X2 I Agree! don't take it personal, don't get aggravated, there are plenty of miserable people who would be glad to have that aggravation so let them have it and YOU enjoy the pleasures of our business of trees!


----------



## superjunior (Jan 26, 2012)

tree md said:


> Get really good at something then learn how to specialize in it. Then learn how to market your service. Then learn how to do it in the most economical way (without a chipper and two ground hands). Then learn how to advertise it. Then build a reputation on your work. Then you will realize that most anyone can do a 35' tree and in most situations that will not require a pro. Then you will learn not to even leave the house for a 35' tree that someone else got a good bid on for $175.



I agree but on the other hand those little piss jobs make great "fillers" I call them. You got the call and went to look at it right? So you already got $ into it..Those little jobs will fill in for an un-expected short day, in between 2 bigger jobs, ect.. They can help in making the quota for the day and if the landscapers beat ya to it you didn't lose much.


----------



## ForTheArborist (Jan 27, 2012)

I finally realized that these stingy people were gaming me a while ago. Many people do not care if you make money. It makes them warm in side. I can tell because of the smiles I've seen on these people's faces. 

I've found many people that don't care how much you charge, just don't be ridiculous about it.


----------



## himiler (Jan 27, 2012)

A good book to recommend is "The Powers of Negotiation" by Roger Dawson. What the homeowner did is explained in detail along with mucho other tricks of the negotiating trade. It happens to us in one way or another every day, it's just that most of us don't realize it, and the trick is to learn how to play the game. 
You're a *business* man in the profession of trees, *not* a treeman in the employment of a business. It's a hard concept for some to transition to. Trust me, I'm still a schmuck when it comes to this and it seems like I'm an idiot more often than not. Can't tell you the number of times I've walked away from a bid or job kicking myself the whole way.
Steve


----------



## no tree to big (Jan 29, 2012)
# # #
(Exercise brief) Rewrite the passage of the tree-work forum thread that opens with the words "I agree but" and closes with "these people's faces.", changing "stingy" to "frugal".

[Entries on target coordinates]
# # #
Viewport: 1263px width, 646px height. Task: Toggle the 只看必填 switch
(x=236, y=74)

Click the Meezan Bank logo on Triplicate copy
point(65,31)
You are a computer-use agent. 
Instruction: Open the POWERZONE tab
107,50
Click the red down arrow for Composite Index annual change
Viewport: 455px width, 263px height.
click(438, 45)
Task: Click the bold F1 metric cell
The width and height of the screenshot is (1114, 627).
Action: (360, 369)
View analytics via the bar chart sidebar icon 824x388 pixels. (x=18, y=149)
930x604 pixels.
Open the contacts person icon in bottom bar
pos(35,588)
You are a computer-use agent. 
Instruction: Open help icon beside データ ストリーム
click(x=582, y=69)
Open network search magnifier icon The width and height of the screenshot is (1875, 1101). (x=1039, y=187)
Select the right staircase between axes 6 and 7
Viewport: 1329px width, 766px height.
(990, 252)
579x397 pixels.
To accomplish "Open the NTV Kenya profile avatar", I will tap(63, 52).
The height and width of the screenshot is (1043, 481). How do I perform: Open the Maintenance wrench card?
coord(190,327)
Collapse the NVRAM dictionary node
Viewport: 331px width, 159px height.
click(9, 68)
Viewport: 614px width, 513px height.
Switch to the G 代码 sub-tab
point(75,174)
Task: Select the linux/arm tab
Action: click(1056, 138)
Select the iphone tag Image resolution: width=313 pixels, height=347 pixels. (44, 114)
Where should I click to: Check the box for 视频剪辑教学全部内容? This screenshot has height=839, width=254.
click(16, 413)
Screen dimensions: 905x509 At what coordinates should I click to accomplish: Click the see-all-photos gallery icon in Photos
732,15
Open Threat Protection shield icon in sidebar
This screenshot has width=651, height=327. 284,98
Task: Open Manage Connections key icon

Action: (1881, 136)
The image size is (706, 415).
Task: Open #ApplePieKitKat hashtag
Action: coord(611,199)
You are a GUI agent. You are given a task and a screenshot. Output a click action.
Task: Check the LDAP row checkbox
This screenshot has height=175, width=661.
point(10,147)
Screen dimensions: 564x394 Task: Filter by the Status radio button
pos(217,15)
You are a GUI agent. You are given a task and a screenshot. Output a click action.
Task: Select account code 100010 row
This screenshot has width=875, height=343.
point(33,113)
# # #
(Task answer)
I agree but on the other hand those little piss jobs make great "fillers" I call them. You got the call and went to look at it right? So you already got $ into it..Those little jobs will fill in for an un-expected short day, in between 2 bigger jobs, ect.. They can help in making the quota for the day and if the landscapers beat ya to it you didn't lose much.


----------



## ForTheArborist (Jan 27, 2012)

I finally realized that these frugal people were gaming me a while ago. Many people do not care if you make money. It makes them warm in side. I can tell because of the smiles I've seen on these people's faces.